** Opening Available data block **

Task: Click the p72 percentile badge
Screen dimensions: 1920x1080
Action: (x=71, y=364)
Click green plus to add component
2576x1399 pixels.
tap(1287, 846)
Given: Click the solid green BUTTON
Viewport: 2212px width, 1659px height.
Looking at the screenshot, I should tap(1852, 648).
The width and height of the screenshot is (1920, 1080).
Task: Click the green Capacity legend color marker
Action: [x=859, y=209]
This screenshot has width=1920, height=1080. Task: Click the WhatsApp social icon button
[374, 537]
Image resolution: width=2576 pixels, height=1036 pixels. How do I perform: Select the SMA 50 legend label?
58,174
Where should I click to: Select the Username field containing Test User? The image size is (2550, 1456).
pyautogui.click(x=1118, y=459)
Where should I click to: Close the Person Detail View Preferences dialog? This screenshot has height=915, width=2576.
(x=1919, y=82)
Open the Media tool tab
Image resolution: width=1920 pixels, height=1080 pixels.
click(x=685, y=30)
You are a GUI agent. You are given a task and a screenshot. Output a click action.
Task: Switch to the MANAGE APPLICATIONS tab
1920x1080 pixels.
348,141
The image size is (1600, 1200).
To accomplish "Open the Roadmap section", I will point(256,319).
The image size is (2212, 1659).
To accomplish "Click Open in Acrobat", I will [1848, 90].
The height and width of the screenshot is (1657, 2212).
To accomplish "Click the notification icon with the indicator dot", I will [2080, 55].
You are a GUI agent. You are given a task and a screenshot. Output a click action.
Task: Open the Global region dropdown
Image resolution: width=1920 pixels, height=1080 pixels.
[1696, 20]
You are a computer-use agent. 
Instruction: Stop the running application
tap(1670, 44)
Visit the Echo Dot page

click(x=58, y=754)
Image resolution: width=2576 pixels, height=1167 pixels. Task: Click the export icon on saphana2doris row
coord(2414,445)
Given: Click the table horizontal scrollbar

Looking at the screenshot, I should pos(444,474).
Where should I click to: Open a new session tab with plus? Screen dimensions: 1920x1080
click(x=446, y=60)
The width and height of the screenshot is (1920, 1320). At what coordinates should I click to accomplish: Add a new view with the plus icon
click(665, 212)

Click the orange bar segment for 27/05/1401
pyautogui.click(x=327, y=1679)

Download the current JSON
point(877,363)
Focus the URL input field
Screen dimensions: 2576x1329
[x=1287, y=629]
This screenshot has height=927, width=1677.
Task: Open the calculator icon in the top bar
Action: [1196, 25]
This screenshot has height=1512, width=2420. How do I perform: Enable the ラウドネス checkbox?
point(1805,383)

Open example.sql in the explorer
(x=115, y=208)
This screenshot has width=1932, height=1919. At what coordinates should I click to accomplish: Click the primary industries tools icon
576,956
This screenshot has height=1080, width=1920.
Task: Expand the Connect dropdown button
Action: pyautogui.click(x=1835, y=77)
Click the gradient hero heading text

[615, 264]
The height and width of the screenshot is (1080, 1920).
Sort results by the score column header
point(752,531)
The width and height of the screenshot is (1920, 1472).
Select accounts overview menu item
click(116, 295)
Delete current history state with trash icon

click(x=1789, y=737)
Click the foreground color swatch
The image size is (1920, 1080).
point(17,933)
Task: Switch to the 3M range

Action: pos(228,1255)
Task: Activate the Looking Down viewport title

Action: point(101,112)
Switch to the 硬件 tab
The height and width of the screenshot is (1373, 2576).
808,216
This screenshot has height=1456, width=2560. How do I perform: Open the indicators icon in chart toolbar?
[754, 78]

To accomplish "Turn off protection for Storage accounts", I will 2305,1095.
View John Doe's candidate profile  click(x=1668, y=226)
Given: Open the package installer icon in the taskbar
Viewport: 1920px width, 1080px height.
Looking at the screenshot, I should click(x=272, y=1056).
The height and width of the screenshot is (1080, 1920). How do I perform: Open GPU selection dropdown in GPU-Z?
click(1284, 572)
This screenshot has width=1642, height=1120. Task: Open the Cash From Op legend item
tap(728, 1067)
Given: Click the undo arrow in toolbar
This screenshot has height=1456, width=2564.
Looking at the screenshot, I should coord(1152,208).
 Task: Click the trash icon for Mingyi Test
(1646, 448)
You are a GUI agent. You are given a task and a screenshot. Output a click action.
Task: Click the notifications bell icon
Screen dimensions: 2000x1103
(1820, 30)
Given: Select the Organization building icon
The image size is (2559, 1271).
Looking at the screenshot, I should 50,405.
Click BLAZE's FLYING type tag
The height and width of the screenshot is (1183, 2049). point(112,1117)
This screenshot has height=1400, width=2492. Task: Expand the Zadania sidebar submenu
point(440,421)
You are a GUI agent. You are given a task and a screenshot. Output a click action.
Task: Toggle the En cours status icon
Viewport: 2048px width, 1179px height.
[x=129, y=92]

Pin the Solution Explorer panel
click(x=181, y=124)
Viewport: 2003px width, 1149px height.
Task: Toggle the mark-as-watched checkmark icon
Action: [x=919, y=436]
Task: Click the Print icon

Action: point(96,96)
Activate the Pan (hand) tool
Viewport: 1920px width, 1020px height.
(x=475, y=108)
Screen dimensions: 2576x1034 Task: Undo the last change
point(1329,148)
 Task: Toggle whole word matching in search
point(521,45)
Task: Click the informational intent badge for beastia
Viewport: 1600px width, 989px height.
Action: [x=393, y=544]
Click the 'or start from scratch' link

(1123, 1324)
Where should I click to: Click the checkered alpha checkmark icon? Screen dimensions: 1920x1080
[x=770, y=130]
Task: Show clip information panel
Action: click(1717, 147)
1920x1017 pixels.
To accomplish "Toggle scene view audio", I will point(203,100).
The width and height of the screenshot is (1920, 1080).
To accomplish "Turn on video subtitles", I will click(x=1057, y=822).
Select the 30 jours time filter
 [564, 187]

** Closing Available data block **

(Goal of the exercise)
Take the line above containing "This screenshot has width=1642, height=1120.", the line containing "Given: Select the Organization building icon", and all lines in between, and copy them exactly without anything else.

(Response to the exercise)
This screenshot has width=1642, height=1120. Task: Open the Cash From Op legend item
tap(728, 1067)
Given: Click the undo arrow in toolbar
This screenshot has height=1456, width=2564.
Looking at the screenshot, I should coord(1152,208).
 Task: Click the trash icon for Mingyi Test
(1646, 448)
You are a GUI agent. You are given a task and a screenshot. Output a click action.
Task: Click the notifications bell icon
Screen dimensions: 2000x1103
(1820, 30)
Given: Select the Organization building icon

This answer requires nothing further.